Ten years ago, a couple lost their four-year-old son. Tragically they lost another son of the same age in a similar accident.
|||Cape Town - Ten years ago, the Mila couple lost lost their four-year-old son in a car accident. This week, tragedy struck again when they lost another son of the same age in a similar accident.
On Wednesday, Sizwe Mila and his wife, Mandisa Mila, sitting in their Ilitha Park home in Khayelitsha, described the events that led up to the accident in which little Iviwe died.
“I took my wife and daughter to their church in the morning and my son, who normally goes with them, said he wanted to stay home and go with me to my church instead,” Sizwe Mila said.
While Mila was getting ready, Iviwe asked for money to buy sweets at the shop.
“But I said no because I know that road where the shop is is dangerous. I said we can get sweets on the way to church. Then he asked if he could go and play outside with his friends while he waited for me and I said ‘Yes’.”

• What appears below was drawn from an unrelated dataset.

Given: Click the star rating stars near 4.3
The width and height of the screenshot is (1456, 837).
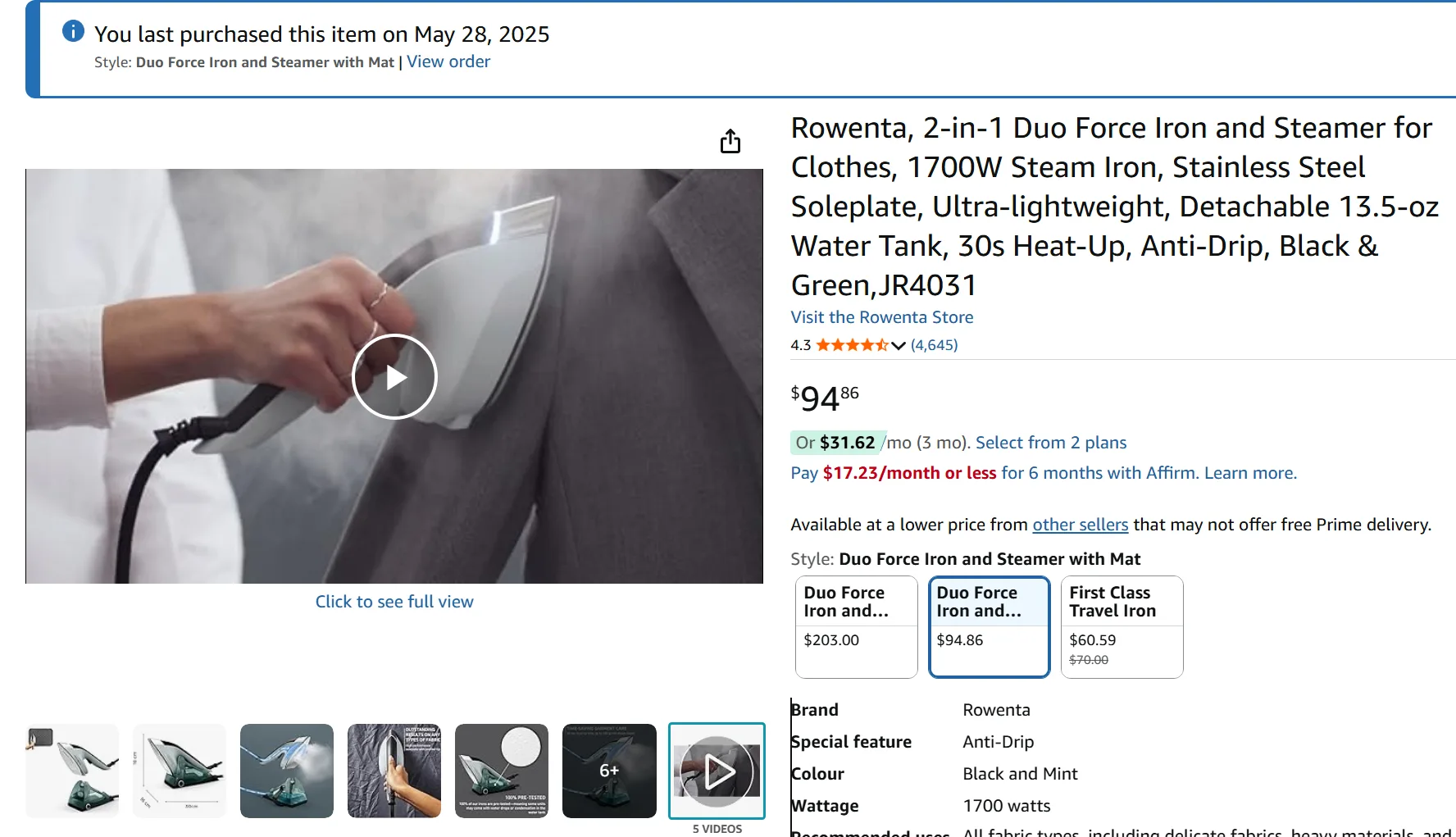Looking at the screenshot, I should [853, 345].
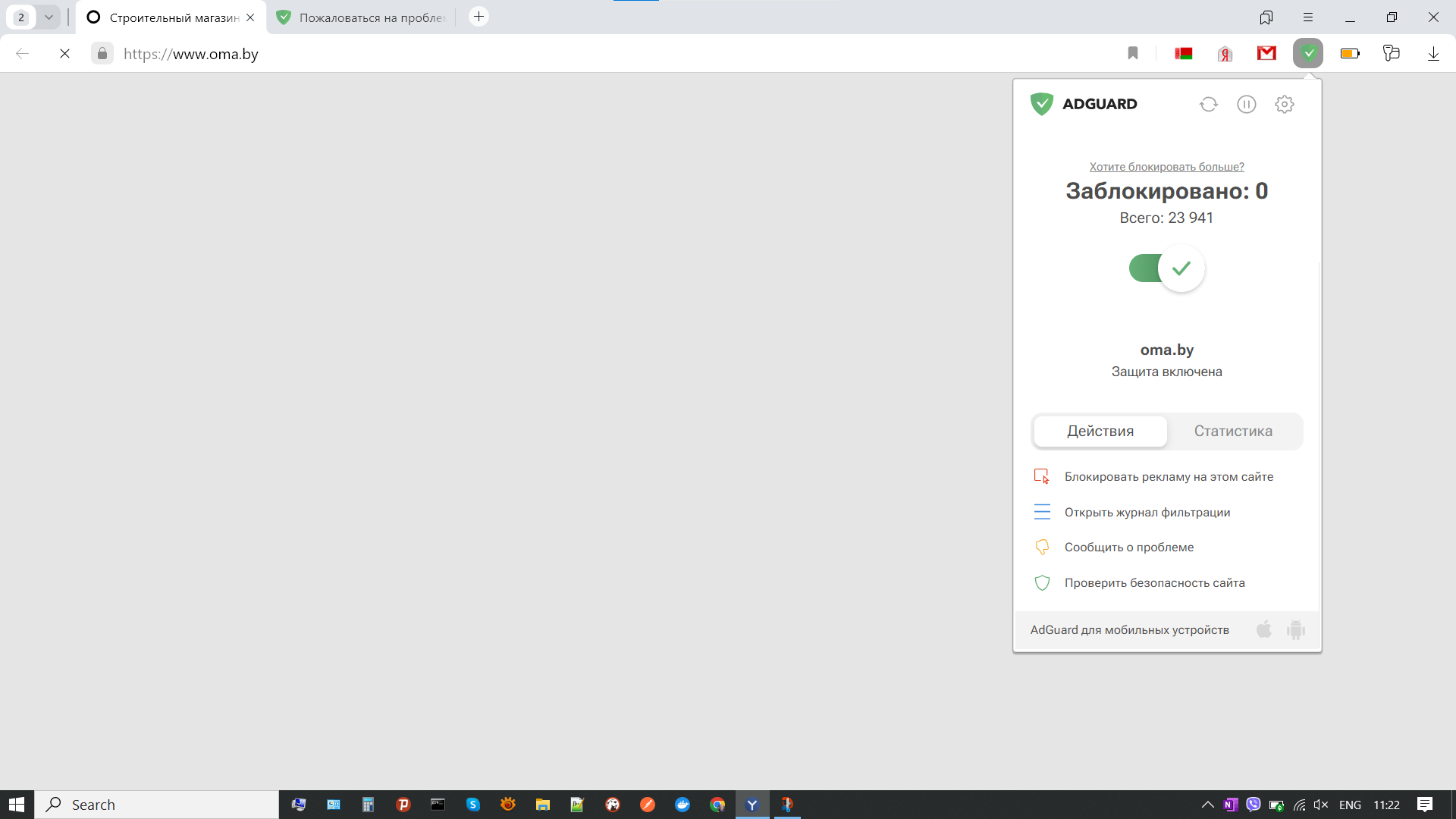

A few minutes later, Mila heard screeching tyres and a loud bang.
“Then people started screaming and I went to look, only to find that it was my son who had been knocked over by the car.”
As he told the story, Mila’s wife, Mandisa, sat quietly next to him trying to hold back her tears.
Neighbours told Mila that Iviwe had been running from a nearby spaza shop with his friends. The others had made it safely across the street.
“People treat this road like it’s a freeway. They drive too fast, especially when coming around the bend,” Mila said.
He said the accident brought back memories of the death of their older son, Ntlahla, who was run over when the family were living in Luzuko Park, Gugulethu, in May 2003.
“It is like the same tragedy is happening to us all over again,” said Mila.
When the Cape Argus went to the street where the recent incident happened, residents had blocked part of the road with debris, stones and sand, reducing the two lanes to one.
“They should put speed humps on this road in order for us to avoid this happening again to another child,” Mila said.
“Prevention is better than cure, and I feel this should have happened right at the beginning when the road was built.”
Mila said their son would be buried on Saturday.